Survivor: The Interactive Game, also simply known as Survivor, is a 2001 adventure video game for the PC, based on the American version of the TV series Survivor. Developed by Magic Lantern, it was published by Infogrames on November 12, 2001. It allows players to play as any of the original Borneo or Australian Outback cast members. The game also includes a character creation system for making custom characters.

==Gameplay==
Gameplay consists of choosing survivors' skills (fishing, cooking, etc.), forming alliances, developing relationships with other tribe members, and voting off competitors at tribal council.

==Reception==
In the United States, the computer version of Survivor sold 260,000 copies and earned $4.0 million by August 2006, after its release in November 2001. It was the country's 77th-best-selling computer game between January 2000 and August 2006. The game was received very poorly by critics. It has a Metacritic score of 26% based on 7 critic reviews.
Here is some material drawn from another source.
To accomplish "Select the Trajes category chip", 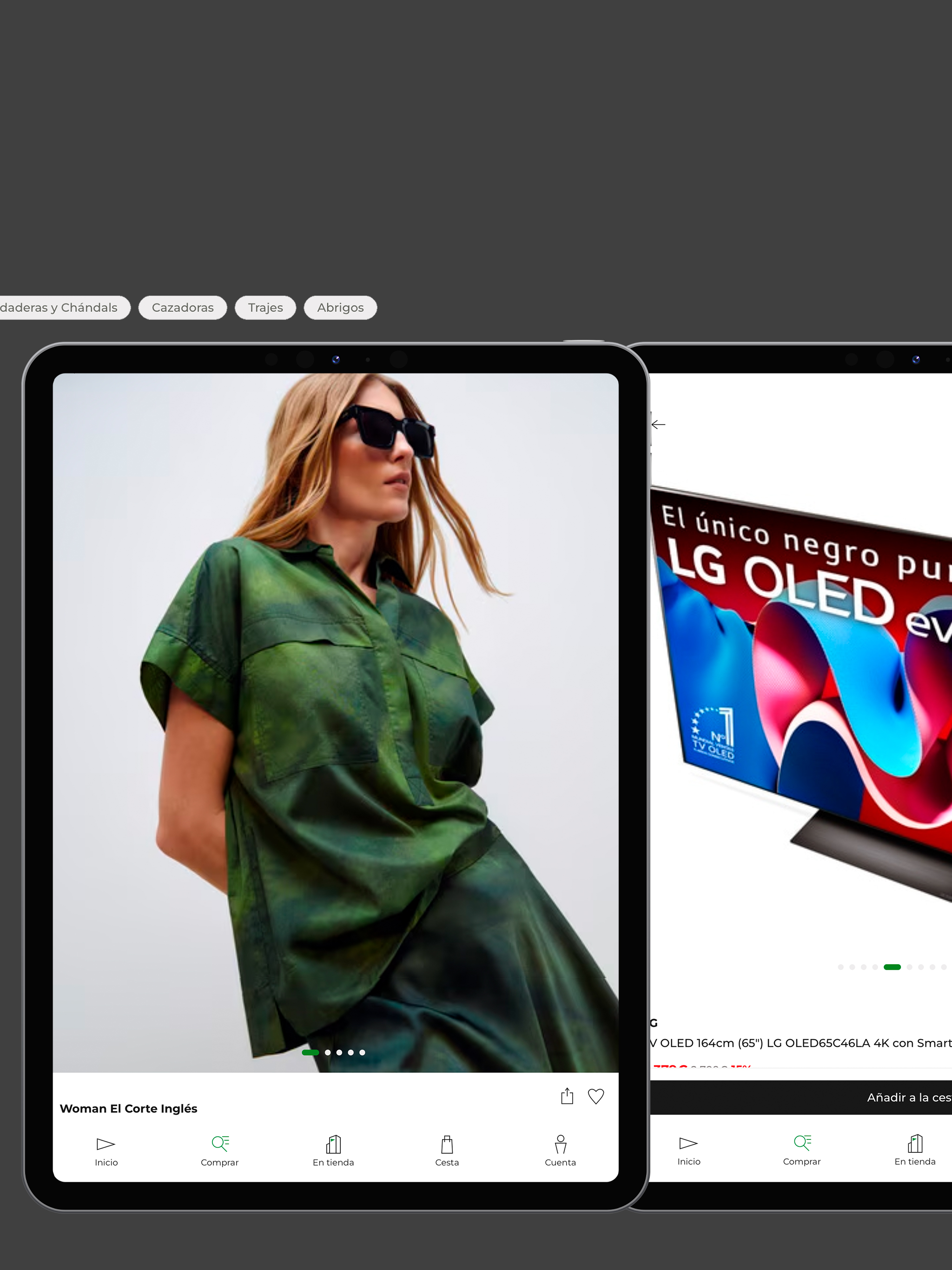I will click(265, 308).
GameSpot gave the game a 'Terrible' score of 2.0 out of 10, saying "If you're harboring even a tiny urge to buy this game, please listen very carefully to this advice: Don't do it." Likewise, IGN gave the game a 'Terrible' 2.4 out of 10, stating "It is horribly boring and repetitive. The graphics are weak and even the greatest Survivor fan would break the CD in two after playing it for 20 minutes." The game was the recipient of Game Revolution's lowest score of all time, an F−. An 'interactive review' was created especially for the game, and it features interactive comments like "The Survival periods are about as much fun as" followed by a drop-down menu, "watching paint dry/throbbing hemorrhoids/staring at air/being buried alive."